Edit: added this to hopefully clarify the technical operations When you send a signed message, you are sending the plain text AND a block of ciphertext that is the hash-output of the plaintext. The hash-output has to be protected from alteration, that is why it is encrypted with the private key. Only the public key can properly decrypt it. The recipient can then do the hash-function on the plaintext and compare the output to the decrypted hash-output you attached to the message. If both match, the message can be considered "genuine". end of edit

The point that seems to be confusing you is the role of the Private versus the Public key. These keys are functionally the same. With symmetric encryption, two keys are used to encrypt and decrypt plaintext. It's a one way function from one key to another, but in either direction.

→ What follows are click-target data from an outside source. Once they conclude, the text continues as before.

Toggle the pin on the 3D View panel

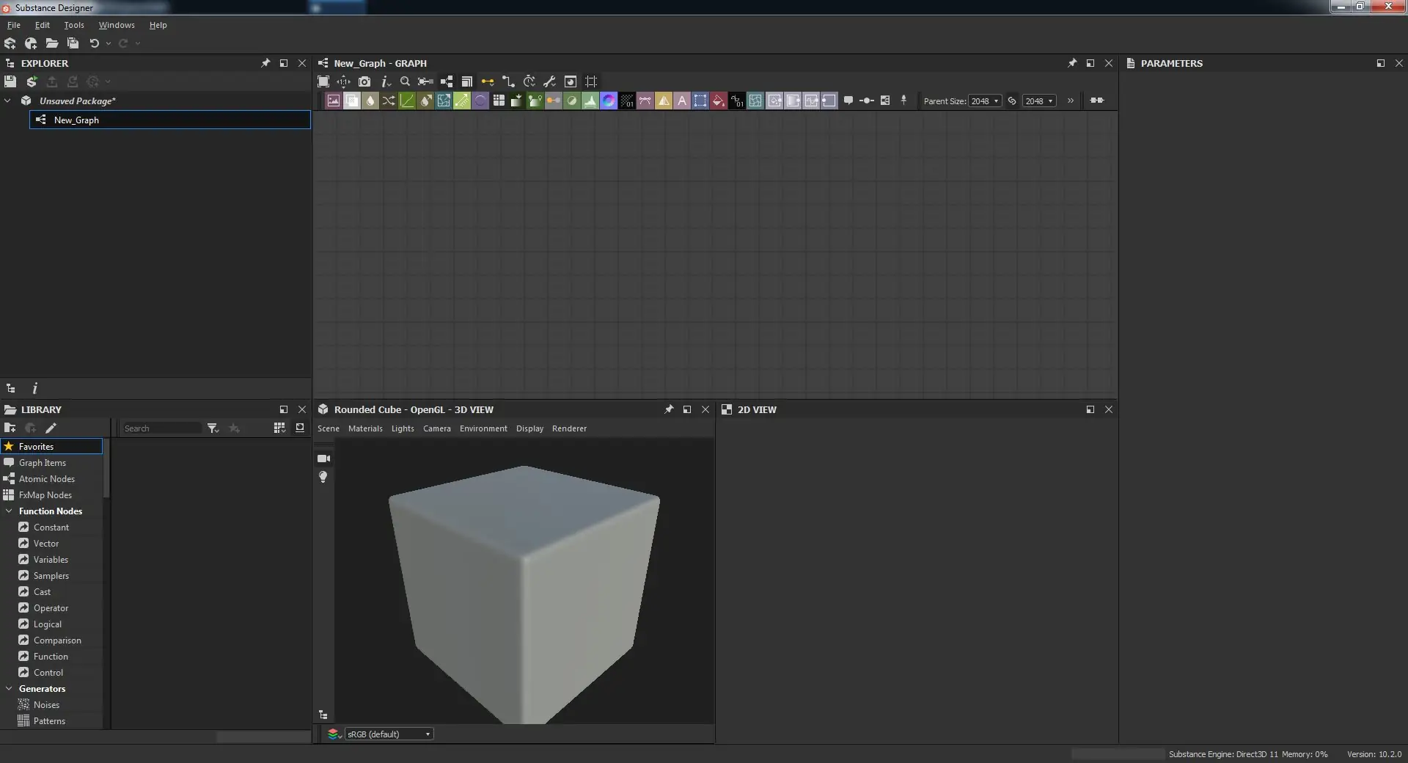(669, 409)
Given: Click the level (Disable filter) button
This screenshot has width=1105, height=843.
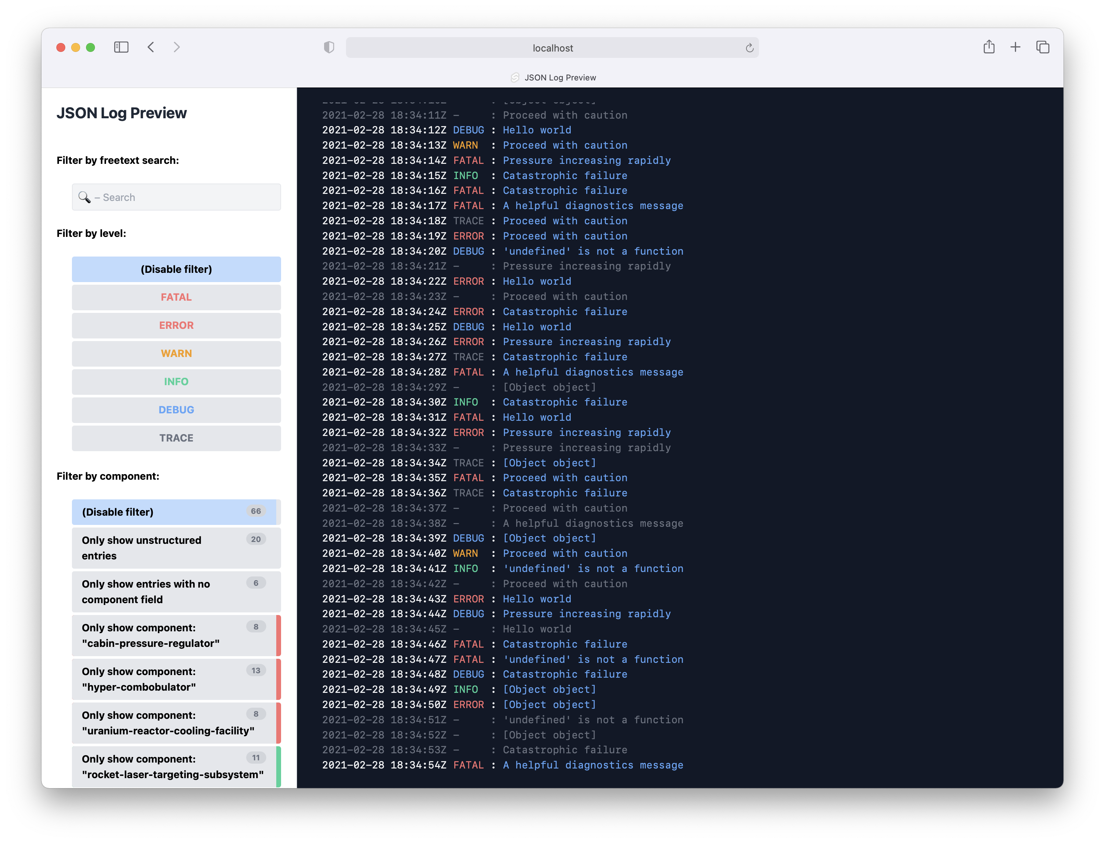Looking at the screenshot, I should [x=176, y=269].
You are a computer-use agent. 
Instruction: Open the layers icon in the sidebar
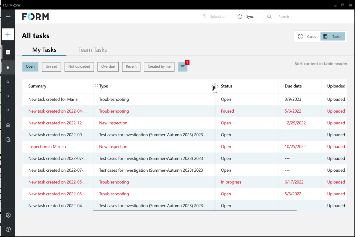8,125
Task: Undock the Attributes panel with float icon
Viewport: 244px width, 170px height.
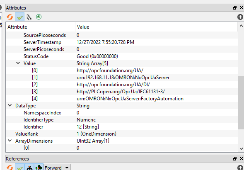Action: pyautogui.click(x=235, y=7)
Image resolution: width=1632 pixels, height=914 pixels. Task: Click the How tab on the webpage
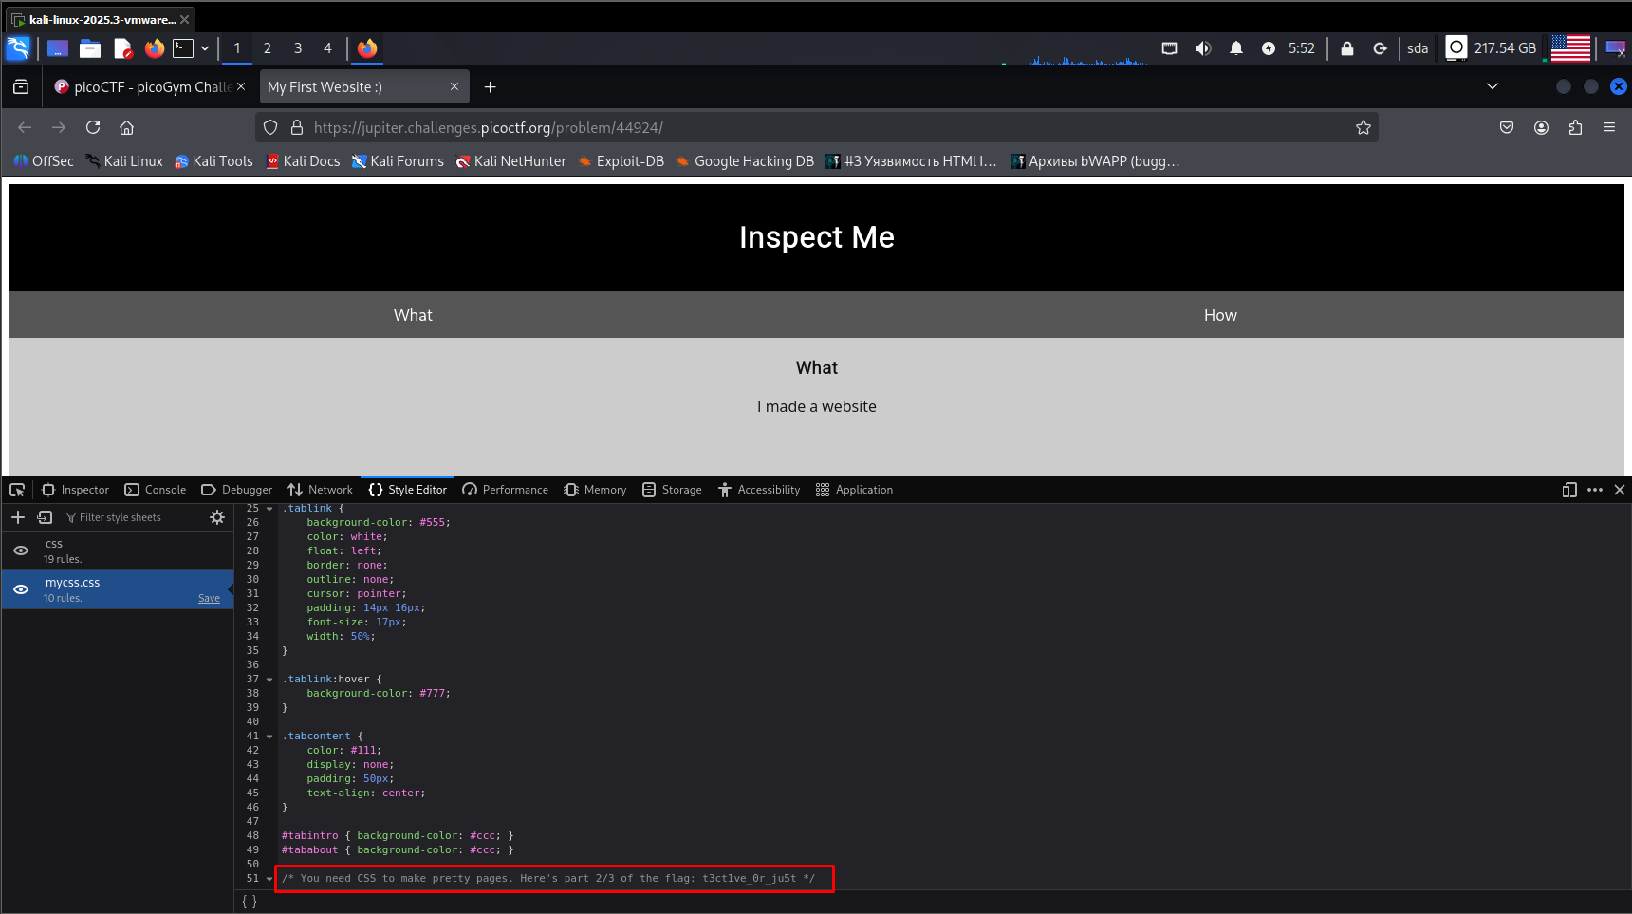[x=1220, y=315]
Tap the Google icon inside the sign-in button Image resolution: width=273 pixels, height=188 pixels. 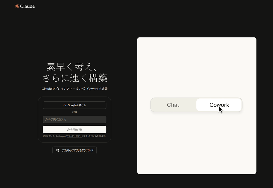(65, 105)
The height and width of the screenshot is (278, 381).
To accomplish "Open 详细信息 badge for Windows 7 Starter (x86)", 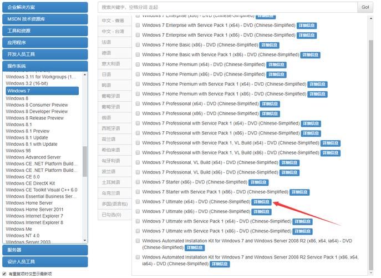I will [x=258, y=182].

This is where the technical, mathematical part of cryptography hands things off to the administrative/policy part of public key infrastructure. When a key pair is generated, one key is designated "private" and the other "public"; it does not matter which key is used for which, they are interchangeable. As far as the algorithm goes (at least, in the one way functional part of things...I'm not big on the technical math part, just the theory).

You sign things with your private key because, theoretically, ONLY YOU have access to that key. It's the "guarantee" that you sent the message. The public key is theoretically available to anyone and everyone. If a message is signed/encrypted and that public key happens to validate/decrypt it then one can be pretty certain that the private key signed/encrypted the message.

So using the private key to send things out is not really effective from a cryptographic "hiding the message" stand point, but it is HIGHLY effective from a "guarantee of the authenticity/origination of the message".

This is why with PKI and symmetric encryption, if you want to have a two-way private conversation, both parties need their own key-pair.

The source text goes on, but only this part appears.